## Условие задания
Продублируйте без единого изменения фрагмент текста о мышах-шварценеггерах, приведённого ниже, от слов «Въезжая в подземный» до слов «жизни и смерти.» включительно.

++++ Извлечённый текст ++++

По радио обсуждают домашнюю футбольную команду «Филадельфия Иглз», и эта дискуссия становится какой-то очень уж эмоциональной, как если бы обсуждаемый защитник-распасовщик (который, судя по всему, не очень справляется со своей работой) был близким другом участников беседы — хроническим алкоголиком или жертвой супруги, которая время от времени его избивает. Слушатели, звонящие в студию, выражают все классические стадии развития горя: гнев («Надо его вообще выгнать, мы зря ему попустительствуем»), отрицание (мол, это у него временно, это пройдет), торговлю («Он будет лучше играть, если мы найдем хорошего принимающего»), грусть («Я больше не могу ЭТО ВЫНОСИТЬ!»).
Въезжая в подземный гараж под кампусом Пенсильванского университета, имеющим какой-то сурово-урбанистический вид, я размышляю над странностями нашего пылкого увлечения игрой, где трехсотфунтовые мужики в коротких обтягивающих штанах и голеностопных щитках носятся по полю, то и дело сталкиваясь друг с другом. Дошло до того, что некоторыми из нас победа определенной команды в том или ином футбольном матче может восприниматься как событие эпохальной важности, почти вопрос жизни и смерти.
Человек, с которым я иду встречаться, Г. Ли Суини, испытал это на себе — самым причудливым и неожиданным образом. Еще в конце 90-х Суини совершил удивительный научный подвиг. Исследователь создал первую в истории генетически модифицированную супермышь: словно волшебник, он превратил ничем не примечательного подопытного грызуна, имеющего обычные размеры, в особь со столь мускулистыми, столь нелепо-накачанными ногами, что журналистам не понадобилось много времени, чтобы придумать «сенсационное» название для этого зверя. Они окрестили новую мышь и ее родичей «мышами-шварценеггерами».
На конференции Американского общества клеточной биологии, проходившей в Сан-Франциско, Суини поведал зачарованной аудитории, что его методика, возможно, когда-нибудь придет на выручку пожилым людям, чьи мускулы постепенно усыхают, или позволит продлить жизнь больным опаснейшими формами мышечной дистрофии. Эти оптимистические видения давали новую надежду для страдающих неизлечимым недугом, а ведь таких пациентов очень редко обнадеживают.

++++ Данные для анализа ++++

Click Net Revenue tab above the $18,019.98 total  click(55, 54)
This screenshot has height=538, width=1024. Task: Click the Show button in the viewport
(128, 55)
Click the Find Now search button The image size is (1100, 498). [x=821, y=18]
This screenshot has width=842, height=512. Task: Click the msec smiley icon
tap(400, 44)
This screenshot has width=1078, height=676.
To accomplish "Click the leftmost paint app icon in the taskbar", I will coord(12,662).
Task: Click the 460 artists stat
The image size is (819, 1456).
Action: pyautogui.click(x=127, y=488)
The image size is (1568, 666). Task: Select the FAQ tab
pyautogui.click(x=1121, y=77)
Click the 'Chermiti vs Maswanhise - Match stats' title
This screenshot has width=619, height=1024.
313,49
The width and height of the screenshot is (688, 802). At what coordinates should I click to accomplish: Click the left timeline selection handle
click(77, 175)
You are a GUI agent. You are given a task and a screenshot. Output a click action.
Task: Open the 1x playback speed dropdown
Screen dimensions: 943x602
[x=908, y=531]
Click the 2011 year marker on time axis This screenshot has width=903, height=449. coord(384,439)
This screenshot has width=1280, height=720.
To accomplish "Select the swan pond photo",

++++

## Ответ к заданию
Въезжая в подземный гараж под кампусом Пенсильванского университета, имеющим какой-то сурово-урбанистический вид, я размышляю над странностями нашего пылкого увлечения игрой, где трехсотфунтовые мужики в коротких обтягивающих штанах и голеностопных щитках носятся по полю, то и дело сталкиваясь друг с другом. Дошло до того, что некоторыми из нас победа определенной команды в том или ином футбольном матче может восприниматься как событие эпохальной важности, почти вопрос жизни и смерти.